BEGIN Task data

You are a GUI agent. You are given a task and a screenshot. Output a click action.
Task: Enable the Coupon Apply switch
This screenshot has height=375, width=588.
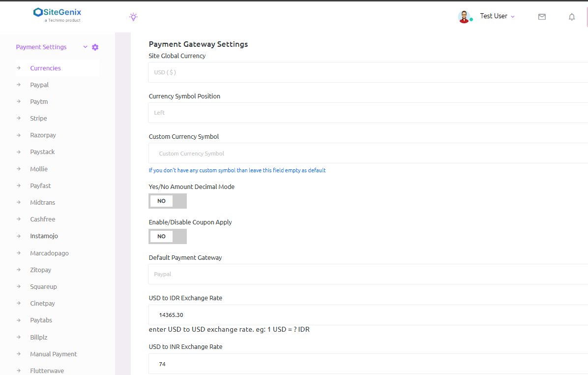coord(168,236)
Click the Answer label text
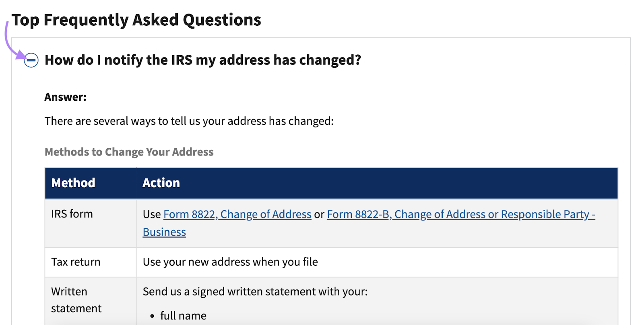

END Task data

* _Exercise_: Reproduce each entry exactly as given; no pictures, please.

* _Exercise result_:
You are a GUI agent. You are given a task and a screenshot. Output a click action.
Task: Enable the Coupon Apply switch
This screenshot has height=375, width=588.
coord(168,236)
Click the Answer label text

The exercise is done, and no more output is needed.